In 2020, García Hernández delivered the Buck Colbert Franklin Memorial Civil Rights Lecture at the University of Tulsa, named for the African-American lawyer who devoted countless hours to assisting victims of the Tulsa race massacre. In 2019, the Civil Rights Education and Enforcement Center honored him with its Challenging Discrimination Award. García Hernández is a past Fulbright Scholar, where he conducted a comparative study of immigration imprisonment in Slovenia and the United States and has been a scholar-in-residence at the University of California, Berkeley and Texas Southern University. García Hernández is also a past recipient of the Derrick A. Bell, Jr. Award by the Association of American Law Schools Section on Minority Groups, an honor issued to a “junior faculty member who, through activism, mentoring, colleagueship, teaching and scholarship, has made an extraordinary contribution to legal education, the legal system or social justice.” García Hernández has served two terms on the American Bar Association Commission on Immigration.
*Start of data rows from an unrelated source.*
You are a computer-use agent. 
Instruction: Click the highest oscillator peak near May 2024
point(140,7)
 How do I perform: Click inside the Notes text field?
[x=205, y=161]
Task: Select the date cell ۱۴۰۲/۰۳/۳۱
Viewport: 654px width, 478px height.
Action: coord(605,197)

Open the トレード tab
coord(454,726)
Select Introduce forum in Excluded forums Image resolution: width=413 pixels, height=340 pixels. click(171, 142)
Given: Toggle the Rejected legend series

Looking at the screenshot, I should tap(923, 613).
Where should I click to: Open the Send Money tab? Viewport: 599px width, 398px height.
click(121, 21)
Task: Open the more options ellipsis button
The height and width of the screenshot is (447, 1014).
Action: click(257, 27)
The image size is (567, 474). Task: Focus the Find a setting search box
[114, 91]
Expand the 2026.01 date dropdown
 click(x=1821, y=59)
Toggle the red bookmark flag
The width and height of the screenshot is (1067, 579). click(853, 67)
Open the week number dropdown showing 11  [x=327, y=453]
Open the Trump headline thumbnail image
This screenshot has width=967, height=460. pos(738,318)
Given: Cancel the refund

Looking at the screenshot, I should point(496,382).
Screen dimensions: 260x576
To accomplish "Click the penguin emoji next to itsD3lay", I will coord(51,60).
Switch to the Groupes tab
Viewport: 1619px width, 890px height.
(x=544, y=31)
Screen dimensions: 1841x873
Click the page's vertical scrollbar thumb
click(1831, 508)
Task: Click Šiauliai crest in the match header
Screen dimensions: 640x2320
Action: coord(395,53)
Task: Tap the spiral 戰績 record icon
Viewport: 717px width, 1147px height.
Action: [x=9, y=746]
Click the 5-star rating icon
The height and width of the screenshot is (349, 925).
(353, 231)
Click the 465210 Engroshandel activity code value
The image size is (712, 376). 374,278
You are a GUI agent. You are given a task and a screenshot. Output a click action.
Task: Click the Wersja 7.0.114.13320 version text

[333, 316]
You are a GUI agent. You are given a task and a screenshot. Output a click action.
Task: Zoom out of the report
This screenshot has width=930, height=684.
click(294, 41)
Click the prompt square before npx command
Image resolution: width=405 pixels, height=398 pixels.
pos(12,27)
García Hernández graduated from Brown University with a Bachelors of Arts with Honors in American Civilization and English in 2002 and Boston College Law School with a Juris Doctor in 2007. As a law student García Hernández was a law review editor for the Third World Law Journal.

==Books==
- García Hernández, César Cuauhtémoc (2015). "Crimmigration Law"
- García Hernández, César Cuauhtémoc (2019). "Migrating to Prison: America's Obsession with Locking Up Immigrants"
- García Hernández, César Cuauhtémoc (2024). "Welcome the Wretched "In Defense of the "Criminal Alien""

==Select Academic Works==
- García Hernández, César Cuauhtémoc (2012). "The Perverse Logic of Immigration Detention: Unraveling the Rationality of Imprisoning Immigrants Based on Markers of Race and Class Otherness"
- García Hernández, César Cuauhtémoc (2012). "Criminal Defense after Padilla v. Kentucky"
- García Hernández, César Cuauhtémoc (2013). "Creating Crimmigration"
- García Hernández, César Cuauhtémoc (2014). "Immigration Detention as Punishment"
- García Hernández, César Cuauhtémoc (2017). "Abolishing Immigration Prisons"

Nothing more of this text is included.